Every line in the data below from the one containing "2066x1400 pixels." down to the one containing "This screenshot has height=1200, width=1600.", both included, must be retyped exactly; no other line is to appear.

** Excerpted data **

***

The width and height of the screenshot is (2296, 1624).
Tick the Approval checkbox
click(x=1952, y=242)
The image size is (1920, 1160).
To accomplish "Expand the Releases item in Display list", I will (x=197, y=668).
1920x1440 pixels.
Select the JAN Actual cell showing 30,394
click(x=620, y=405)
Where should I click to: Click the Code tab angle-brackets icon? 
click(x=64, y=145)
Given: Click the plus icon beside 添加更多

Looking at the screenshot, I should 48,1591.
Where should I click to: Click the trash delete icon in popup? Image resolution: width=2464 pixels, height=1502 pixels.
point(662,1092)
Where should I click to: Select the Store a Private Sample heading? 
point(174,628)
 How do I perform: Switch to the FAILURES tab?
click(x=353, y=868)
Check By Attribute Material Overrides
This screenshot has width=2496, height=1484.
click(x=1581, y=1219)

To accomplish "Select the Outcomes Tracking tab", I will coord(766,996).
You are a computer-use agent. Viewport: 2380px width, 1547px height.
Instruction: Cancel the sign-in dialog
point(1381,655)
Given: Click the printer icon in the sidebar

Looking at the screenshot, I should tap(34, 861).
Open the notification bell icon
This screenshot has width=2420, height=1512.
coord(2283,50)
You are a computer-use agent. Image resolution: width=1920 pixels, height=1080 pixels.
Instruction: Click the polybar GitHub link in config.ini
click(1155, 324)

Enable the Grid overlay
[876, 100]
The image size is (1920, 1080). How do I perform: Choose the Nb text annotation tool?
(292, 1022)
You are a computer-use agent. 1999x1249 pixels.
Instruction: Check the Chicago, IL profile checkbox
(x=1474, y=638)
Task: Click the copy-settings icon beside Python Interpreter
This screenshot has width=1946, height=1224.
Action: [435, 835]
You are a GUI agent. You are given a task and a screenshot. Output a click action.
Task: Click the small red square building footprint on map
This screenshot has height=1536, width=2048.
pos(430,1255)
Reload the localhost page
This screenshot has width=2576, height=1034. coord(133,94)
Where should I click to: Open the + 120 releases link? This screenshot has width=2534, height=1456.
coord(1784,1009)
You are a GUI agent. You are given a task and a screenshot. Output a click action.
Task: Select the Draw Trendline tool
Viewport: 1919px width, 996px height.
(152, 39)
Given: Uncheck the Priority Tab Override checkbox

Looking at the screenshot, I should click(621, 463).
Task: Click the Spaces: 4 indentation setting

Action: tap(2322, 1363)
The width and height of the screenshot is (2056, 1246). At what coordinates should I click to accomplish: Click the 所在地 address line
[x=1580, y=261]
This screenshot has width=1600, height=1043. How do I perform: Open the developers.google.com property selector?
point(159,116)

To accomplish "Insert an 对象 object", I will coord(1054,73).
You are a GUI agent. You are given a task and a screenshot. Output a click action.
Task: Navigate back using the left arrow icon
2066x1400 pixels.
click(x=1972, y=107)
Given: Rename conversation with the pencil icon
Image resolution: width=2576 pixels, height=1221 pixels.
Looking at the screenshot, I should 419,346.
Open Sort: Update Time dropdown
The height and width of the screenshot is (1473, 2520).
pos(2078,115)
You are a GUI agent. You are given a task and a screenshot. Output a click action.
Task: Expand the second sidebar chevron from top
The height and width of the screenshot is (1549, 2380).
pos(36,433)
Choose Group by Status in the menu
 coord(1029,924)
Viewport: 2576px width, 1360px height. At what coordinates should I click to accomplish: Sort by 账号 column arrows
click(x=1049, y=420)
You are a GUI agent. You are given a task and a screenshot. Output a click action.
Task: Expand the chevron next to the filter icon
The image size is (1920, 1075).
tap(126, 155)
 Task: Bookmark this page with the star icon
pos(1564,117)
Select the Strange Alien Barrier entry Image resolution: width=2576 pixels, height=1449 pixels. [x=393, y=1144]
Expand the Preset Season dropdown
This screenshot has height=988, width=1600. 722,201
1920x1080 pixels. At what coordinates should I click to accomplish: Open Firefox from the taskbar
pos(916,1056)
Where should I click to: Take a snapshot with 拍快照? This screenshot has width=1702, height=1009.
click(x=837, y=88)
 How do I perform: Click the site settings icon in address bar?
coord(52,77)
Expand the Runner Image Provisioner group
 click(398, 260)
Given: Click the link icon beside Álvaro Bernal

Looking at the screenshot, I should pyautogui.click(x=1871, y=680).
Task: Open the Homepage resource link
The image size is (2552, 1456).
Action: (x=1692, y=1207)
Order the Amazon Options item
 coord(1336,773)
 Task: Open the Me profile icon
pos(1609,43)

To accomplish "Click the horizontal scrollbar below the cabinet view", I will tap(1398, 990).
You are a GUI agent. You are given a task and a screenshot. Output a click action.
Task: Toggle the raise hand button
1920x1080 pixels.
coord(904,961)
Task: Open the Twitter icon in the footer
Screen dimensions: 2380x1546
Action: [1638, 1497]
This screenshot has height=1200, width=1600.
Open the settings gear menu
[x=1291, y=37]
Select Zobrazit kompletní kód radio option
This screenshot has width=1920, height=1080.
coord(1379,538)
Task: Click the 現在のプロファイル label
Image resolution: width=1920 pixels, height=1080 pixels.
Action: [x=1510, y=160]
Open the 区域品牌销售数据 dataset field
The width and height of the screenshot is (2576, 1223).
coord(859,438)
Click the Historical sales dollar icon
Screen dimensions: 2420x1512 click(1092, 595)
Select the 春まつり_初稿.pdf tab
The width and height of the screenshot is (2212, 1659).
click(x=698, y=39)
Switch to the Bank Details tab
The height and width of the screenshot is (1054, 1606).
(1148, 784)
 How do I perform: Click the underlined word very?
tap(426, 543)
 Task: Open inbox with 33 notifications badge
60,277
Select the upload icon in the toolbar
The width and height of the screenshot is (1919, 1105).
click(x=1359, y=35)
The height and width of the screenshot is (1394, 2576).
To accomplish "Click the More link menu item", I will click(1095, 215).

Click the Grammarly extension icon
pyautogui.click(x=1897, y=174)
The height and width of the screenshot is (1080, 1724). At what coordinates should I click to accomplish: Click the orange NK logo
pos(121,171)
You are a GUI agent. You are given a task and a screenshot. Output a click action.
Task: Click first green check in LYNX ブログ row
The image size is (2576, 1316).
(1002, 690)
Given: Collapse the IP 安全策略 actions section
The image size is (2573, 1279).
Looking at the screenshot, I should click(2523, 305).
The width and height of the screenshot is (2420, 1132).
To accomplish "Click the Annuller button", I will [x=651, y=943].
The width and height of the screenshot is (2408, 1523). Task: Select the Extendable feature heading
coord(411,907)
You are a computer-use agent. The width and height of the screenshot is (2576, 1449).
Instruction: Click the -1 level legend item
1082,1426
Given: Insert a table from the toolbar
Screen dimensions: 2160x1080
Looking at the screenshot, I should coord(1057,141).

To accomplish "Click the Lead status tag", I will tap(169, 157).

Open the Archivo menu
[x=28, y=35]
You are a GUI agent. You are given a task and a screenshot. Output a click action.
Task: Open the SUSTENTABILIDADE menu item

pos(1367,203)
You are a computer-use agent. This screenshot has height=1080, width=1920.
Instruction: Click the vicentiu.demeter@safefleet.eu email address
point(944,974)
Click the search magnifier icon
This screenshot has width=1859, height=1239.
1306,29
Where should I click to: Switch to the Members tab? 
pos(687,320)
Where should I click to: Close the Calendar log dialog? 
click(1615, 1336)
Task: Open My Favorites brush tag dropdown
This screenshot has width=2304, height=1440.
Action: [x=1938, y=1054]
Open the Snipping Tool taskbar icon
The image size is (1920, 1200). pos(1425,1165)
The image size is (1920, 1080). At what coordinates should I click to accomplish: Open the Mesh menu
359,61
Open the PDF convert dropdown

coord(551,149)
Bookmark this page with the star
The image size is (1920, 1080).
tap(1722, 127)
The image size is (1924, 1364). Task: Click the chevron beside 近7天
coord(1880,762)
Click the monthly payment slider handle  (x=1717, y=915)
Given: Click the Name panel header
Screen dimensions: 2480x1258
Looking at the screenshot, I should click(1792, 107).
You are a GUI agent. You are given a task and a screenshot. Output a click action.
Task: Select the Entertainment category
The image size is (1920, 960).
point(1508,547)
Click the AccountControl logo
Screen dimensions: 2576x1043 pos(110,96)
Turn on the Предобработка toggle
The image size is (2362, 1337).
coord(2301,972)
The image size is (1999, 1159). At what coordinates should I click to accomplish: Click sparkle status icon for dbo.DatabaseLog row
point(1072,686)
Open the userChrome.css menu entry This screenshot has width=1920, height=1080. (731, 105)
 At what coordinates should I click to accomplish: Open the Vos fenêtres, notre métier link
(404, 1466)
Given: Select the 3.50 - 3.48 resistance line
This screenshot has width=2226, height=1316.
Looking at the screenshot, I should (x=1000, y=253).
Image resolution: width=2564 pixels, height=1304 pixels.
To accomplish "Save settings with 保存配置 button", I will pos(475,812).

***

** Finished task **
2066x1400 pixels.
click(x=1972, y=107)
Given: Rename conversation with the pencil icon
Image resolution: width=2576 pixels, height=1221 pixels.
Looking at the screenshot, I should 419,346.
Open Sort: Update Time dropdown
The height and width of the screenshot is (1473, 2520).
pos(2078,115)
You are a GUI agent. You are given a task and a screenshot. Output a click action.
Task: Expand the second sidebar chevron from top
The height and width of the screenshot is (1549, 2380).
pos(36,433)
Choose Group by Status in the menu
 coord(1029,924)
Viewport: 2576px width, 1360px height. At what coordinates should I click to accomplish: Sort by 账号 column arrows
click(x=1049, y=420)
You are a GUI agent. You are given a task and a screenshot. Output a click action.
Task: Expand the chevron next to the filter icon
The image size is (1920, 1075).
tap(126, 155)
 Task: Bookmark this page with the star icon
pos(1564,117)
Select the Strange Alien Barrier entry Image resolution: width=2576 pixels, height=1449 pixels. [x=393, y=1144]
Expand the Preset Season dropdown
This screenshot has height=988, width=1600. 722,201
1920x1080 pixels. At what coordinates should I click to accomplish: Open Firefox from the taskbar
pos(916,1056)
Where should I click to: Take a snapshot with 拍快照? This screenshot has width=1702, height=1009.
click(x=837, y=88)
 How do I perform: Click the site settings icon in address bar?
coord(52,77)
Expand the Runner Image Provisioner group
 click(398, 260)
Given: Click the link icon beside Álvaro Bernal

Looking at the screenshot, I should pyautogui.click(x=1871, y=680).
Task: Open the Homepage resource link
The image size is (2552, 1456).
Action: (x=1692, y=1207)
Order the Amazon Options item
 coord(1336,773)
 Task: Open the Me profile icon
pos(1609,43)

To accomplish "Click the horizontal scrollbar below the cabinet view", I will tap(1398, 990).
You are a GUI agent. You are given a task and a screenshot. Output a click action.
Task: Toggle the raise hand button
1920x1080 pixels.
coord(904,961)
Task: Open the Twitter icon in the footer
Screen dimensions: 2380x1546
Action: [1638, 1497]
This screenshot has height=1200, width=1600.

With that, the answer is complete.